Media Progress Bar Renderer

How to render a gradient progress bar like the one in Windows Media Player

Media Progress Bar Render Sample.

Windows Media Player has a neat progress bar showing how its getting on whilst burning files to CD or other long operations. This article presents a reusable class which draws a progress bar in a similar presentation. The resulting bar can be drawn to anything that exposes an hDC, and therefore can be integrated with a progress bar or even a Custom-Draw ListView exactly as Media Player does.

Using the Class

The class has two modes of operation: automatic sizing (which emulates the rendering performed by Media Player) and user-defined sizing. These are controlled by the AutoSize flag.

  1. When AutoSize is False, setting the Width property directly controls the width of the progress bar.

  2. When AutoSize is True the Width property is read-only, and returns the minimum width the bar requires to fully draw.
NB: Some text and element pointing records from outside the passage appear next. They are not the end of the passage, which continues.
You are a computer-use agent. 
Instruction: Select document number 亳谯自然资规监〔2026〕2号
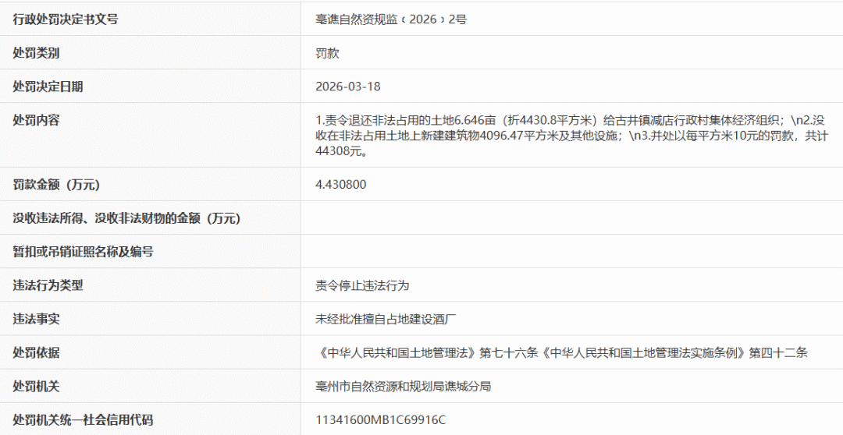pyautogui.click(x=390, y=19)
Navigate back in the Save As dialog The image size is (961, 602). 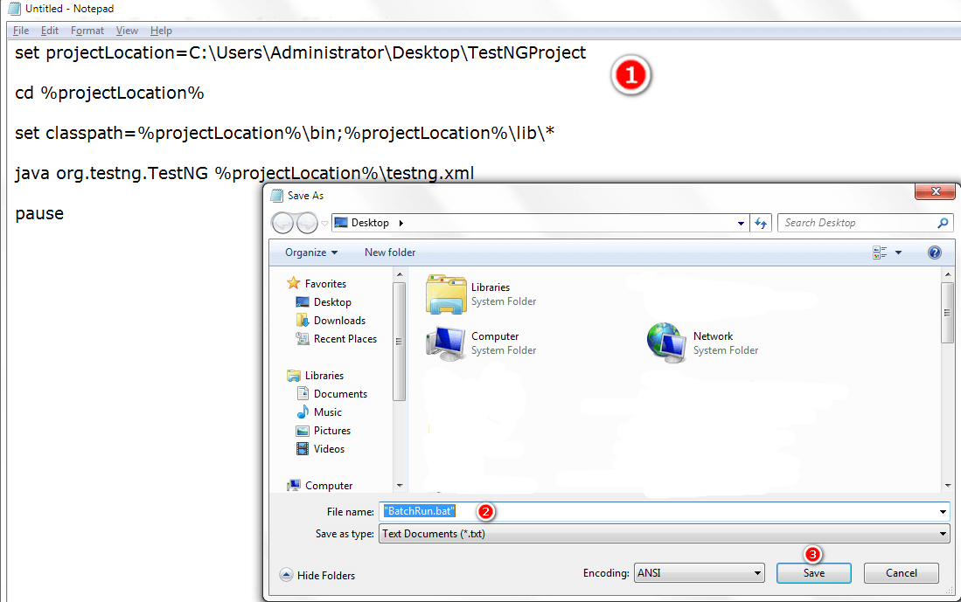(283, 222)
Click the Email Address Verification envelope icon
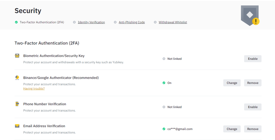275x140 pixels. click(17, 126)
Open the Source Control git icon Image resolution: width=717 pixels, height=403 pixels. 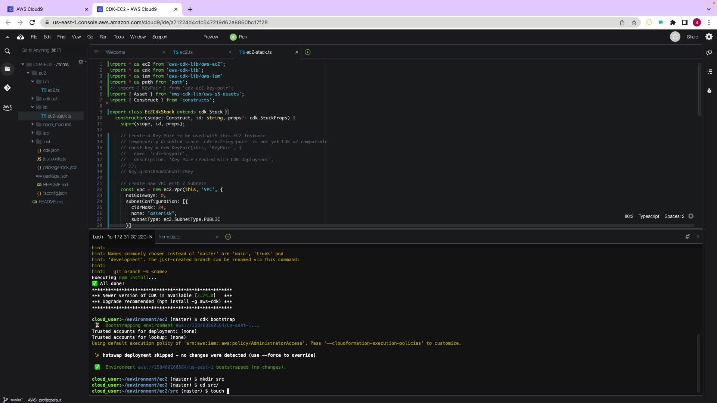point(7,88)
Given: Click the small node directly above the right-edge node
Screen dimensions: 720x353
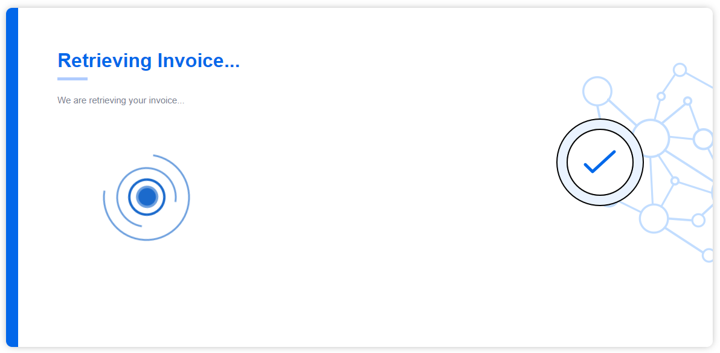Looking at the screenshot, I should pos(687,101).
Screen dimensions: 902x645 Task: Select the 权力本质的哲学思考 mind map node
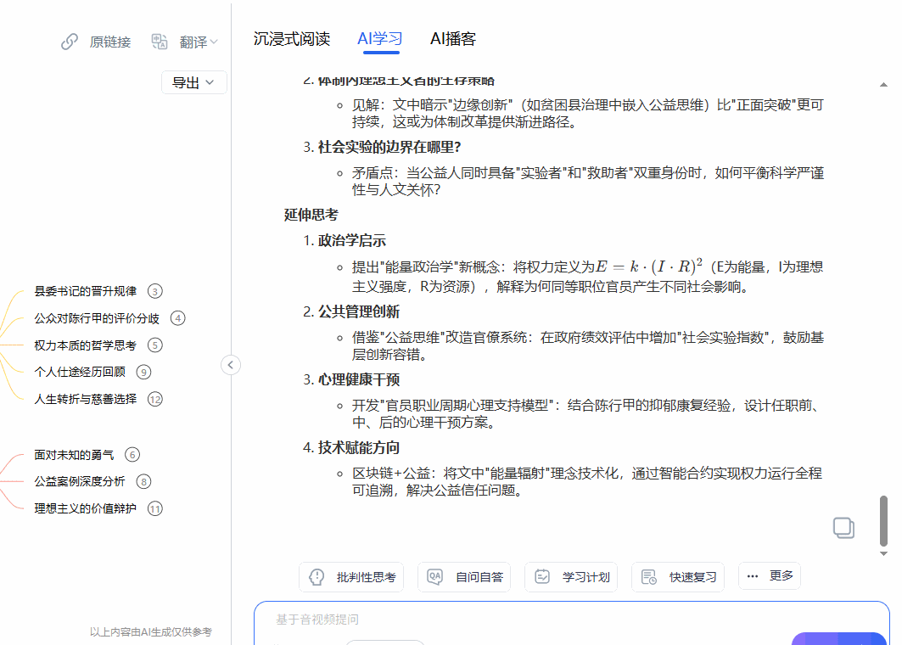click(85, 345)
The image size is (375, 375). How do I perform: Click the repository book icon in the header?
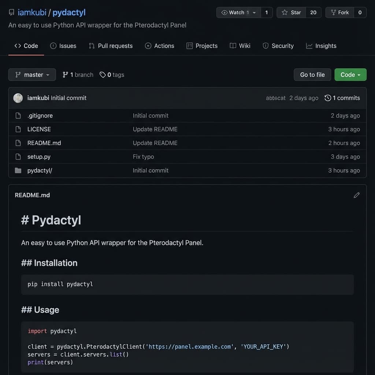point(11,12)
The MinWidth property can be set to force the bar to draw into a wider area, which is useful if you have a column of bars to draw and you want them all to be the same width. The actual drawn width of the bar can be calculated using this code:

       Width = IIF(bar.MinWidth > bar.Width, bar.MinWidth, bar.Width)

The other properties control the appearance of the bar. The background of the progress bar always draws black. The colour of the progress effect is controlled using the BarColor property: typically you will set this to a bright colour since the border and gradient bar will be rendered in a darker shade of this colour and only the text at the leading edge of the progress bar is actually in the pure form of the colour.

The Text property sets the text displayed on the bar, ShowPercent tells the control whether to display a percentage progress at the end of the caption. You can set the percentage progress either by using the Min, Max and Value properties, or by setting the Percent property directly.

Rendering Description

Rendering of the bar proceeds in three stages:

  1. Border and Gradient Progress Bar

    . Border and Progress Bar

    This is drawn into a memory DC. The colours, based on the Media Player equivalent, are black for the background and a grey with R,G,B values of 100 for the border and end of the gradient. The gradient is drawn using the API call GradientFillRect unless the code is running under NT4 or Windows95, in which case a solid bar is drawn.

  2. Creating the Text

    The Text

    We want the intensity of the text to be related to the gradient background over which it is drawn. Therefore the text is drawn into a memory DIB with all bits set to alpha = 0 (transparent) so it can be alpha blended with the background.

  3. Blending the Text and Background

    Text and Background combined

    The transparent text DIB is alpha blended with the orignal background DIB using a constant alpha of 128 (or 50%). This is either done using the system API AlphaBlend function or using a code version if running under NT4 or Windows9x/ME (note that although Windows 98 and above support AlphaBlend, it can be buggy).

  4. Colourising the Result

    Colourised result

    To get the final result, the DIB is colourised, but only in the area of the border and the gradient bar. This means the text which isn't on top of the bar remains grayed. This is achieved by applying colourisation to the appropriate pixels of the output.